Entertainment

Meet Zach King, the Illusionist Behind the Greatest Vine Mash-Up You’ve Ever Seen

VINE WIZARD

The 23-year-old filmmaker’s amazing videos have taken over Vine and Facebook, and even landed him on The Ellen Show.

Recently, a three-minute video has been circulating online showing a young man doing the impossible. He disappears in the blink of an eye at the Oscars, floats high into the air with the help of Coca-Cola bottles, and jumps through closed doors on a moving train.

The video, posted to Facebook by the Turkish newspaper Mavi Kocaeli, has garnered over 93 million views and 1.7 million shares. But this is no ordinary video. It’s a compilation of Vine illusionist Zach King’s greatest hits.

The 23-year-old has hit viral gold through his awe-inspiring videos that defy the laws of physics. Starting off as a filmmaker on YouTube, King has now taken the six-second video app Vine by storm. He has 2.9 million followers and over 760 million loops on his incredible shorts.

“It’s a hundred takes to get that right one,” King told The Daily Beast about filming his videos. “A lot of people try to overcomplicate things, but it’s just straight cuts.”

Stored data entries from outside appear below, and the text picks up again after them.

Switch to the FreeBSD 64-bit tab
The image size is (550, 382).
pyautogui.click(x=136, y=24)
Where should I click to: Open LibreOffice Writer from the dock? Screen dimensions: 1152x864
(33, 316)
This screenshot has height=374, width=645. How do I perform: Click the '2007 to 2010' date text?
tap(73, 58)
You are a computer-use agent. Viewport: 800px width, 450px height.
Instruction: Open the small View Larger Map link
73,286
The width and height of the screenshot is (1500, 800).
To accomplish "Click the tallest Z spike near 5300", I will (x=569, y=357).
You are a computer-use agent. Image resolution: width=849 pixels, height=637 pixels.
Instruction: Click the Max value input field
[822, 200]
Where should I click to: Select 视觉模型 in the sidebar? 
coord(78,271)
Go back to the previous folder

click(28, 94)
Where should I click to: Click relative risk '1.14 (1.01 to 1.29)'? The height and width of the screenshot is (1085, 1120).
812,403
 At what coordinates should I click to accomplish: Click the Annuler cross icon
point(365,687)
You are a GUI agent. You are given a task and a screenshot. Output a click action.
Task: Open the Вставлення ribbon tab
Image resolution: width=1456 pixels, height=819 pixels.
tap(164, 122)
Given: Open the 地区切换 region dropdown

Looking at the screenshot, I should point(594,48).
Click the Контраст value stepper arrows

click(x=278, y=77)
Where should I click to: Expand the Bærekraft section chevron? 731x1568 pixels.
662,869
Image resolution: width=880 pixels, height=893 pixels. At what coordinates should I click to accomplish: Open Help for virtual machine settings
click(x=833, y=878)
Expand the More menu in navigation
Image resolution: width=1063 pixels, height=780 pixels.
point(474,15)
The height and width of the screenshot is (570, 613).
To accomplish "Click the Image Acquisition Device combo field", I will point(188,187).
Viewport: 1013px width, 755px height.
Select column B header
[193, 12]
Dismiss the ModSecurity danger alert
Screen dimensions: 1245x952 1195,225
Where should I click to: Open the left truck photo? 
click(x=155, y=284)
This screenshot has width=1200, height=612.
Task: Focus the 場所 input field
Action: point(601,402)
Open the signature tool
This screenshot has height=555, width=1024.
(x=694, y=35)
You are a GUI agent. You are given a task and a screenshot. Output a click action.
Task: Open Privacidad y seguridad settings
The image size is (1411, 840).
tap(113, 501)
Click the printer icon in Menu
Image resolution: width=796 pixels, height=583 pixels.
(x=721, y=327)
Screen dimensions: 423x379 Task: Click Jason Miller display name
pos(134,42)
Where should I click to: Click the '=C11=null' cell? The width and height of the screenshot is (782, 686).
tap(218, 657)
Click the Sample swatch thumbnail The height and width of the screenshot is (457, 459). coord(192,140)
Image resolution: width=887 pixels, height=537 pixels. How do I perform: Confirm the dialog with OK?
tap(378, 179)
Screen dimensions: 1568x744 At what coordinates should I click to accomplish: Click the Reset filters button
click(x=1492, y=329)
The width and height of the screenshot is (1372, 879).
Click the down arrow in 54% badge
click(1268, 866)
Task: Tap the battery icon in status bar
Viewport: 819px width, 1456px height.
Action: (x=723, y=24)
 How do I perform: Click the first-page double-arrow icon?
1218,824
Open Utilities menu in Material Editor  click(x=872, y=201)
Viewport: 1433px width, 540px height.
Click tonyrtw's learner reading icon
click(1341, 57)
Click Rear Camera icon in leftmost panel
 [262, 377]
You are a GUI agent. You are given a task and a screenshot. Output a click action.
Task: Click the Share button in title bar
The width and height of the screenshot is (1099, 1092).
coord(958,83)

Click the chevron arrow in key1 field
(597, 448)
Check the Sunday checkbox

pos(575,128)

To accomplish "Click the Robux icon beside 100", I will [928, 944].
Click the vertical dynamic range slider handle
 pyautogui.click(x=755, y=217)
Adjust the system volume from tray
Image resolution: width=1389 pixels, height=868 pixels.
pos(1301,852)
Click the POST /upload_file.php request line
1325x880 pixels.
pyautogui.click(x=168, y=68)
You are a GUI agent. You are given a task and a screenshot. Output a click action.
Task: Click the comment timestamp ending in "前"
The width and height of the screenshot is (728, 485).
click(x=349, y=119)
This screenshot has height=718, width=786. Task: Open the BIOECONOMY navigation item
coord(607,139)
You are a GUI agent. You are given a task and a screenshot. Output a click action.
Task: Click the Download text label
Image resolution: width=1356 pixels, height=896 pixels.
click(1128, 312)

While it looks like his videos employ lofty special effects programs to create the magic, King notes that he and his team don’t typically depend on software like Adobe After Effects. It’s more about finding the right place in the video footage to splice the change in motion wherever the change is. Essentially, they’re so meticulous about matching the video frames together that the editing and splicing is most of the work.

The Biola University graduate got his start in filmmaking at the age of 7 when his parents gave him an old Canon camera. He later upgraded, toying with various mini DVD cameras and teaching himself about the craft.

“I remember reading all the manuals over and over, learning what aperture and ISO meant and all the different buttons,” King says. “I was definitely using those buttons wrong until very recently.”

And when he was 16, King’s grandpa planned on getting him an old beater car. Instead, the ambitious teen asked for a Mac computer and got Final Cut to learn how to edit film. He learned the program via online tutorials.

While at Biola, King got a scholarship at the music school to study classical piano. He grew up playing the instrument three to five hours a day. But eventually he began enrolling in film classes, unable to shake his love for the camera. He wasn’t officially a film major until his last week at the university.

As for his team, it’s made up of two guys he met in film school along with two guys he knew from his past life as a musician. When creating his videos that border on the line of sorcery, the team starts off with brainstorming.

“I’ll bring up an idea or theme like, ‘Hey, guys, let’s work on a video about a childhood fear.’ That’s where we got those ideas like getting sucked up into a vacuum or cracking open an egg and there being a chick inside,” he says.

“It starts with brainstorming, honing in on the idea, and then my favorite part is how we’ll shoot it,” the video wizard says. “‘How are we going to pull this off?’ We’ll have to reshoot something, going back and setting up.”

His team is constantly creating videos, turning the house they live in into a studio. According to King, it has turned into a playhouse of sorts, keeping the creative juices flowing.

And their Vines have caught the attention of more than just the hordes of teens on the video-sharing platform. King made a couple of Vines with Macklemore and Ryan Lewis, who flew him up to Seattle. He recently did a partnership with Red Bull and is working with other brands to help conjure up dazzling videos. He has even appeared on The Ellen Show—and that’s when you know you’ve made it.

King and his sister, who helped film the Vines at the time, got to run around the Warner Bros. Studio lot with a show producer and shoot whatever they wanted.

The Vine magician’s videos are so popular that they’re often freebooted, the practice where someone takes online media and rehosts it on their website without permission. Videos posted on Facebook and Tumblr without his permission have garnered hundreds of millions of views.

“Sometimes we’ll reach out and ask them to credit and they usually do it,” he says. “I don’t mind it because it actually ended up helping us because my face is in the videos. I do feel bad for people that do awesome stuff and it gets ripped off.”

As for other famous Viners he’d love to work with? King would love to collaborate with “professional fatty” Brandon Bowen. Maybe they can work some hilarious magic out between the two of them.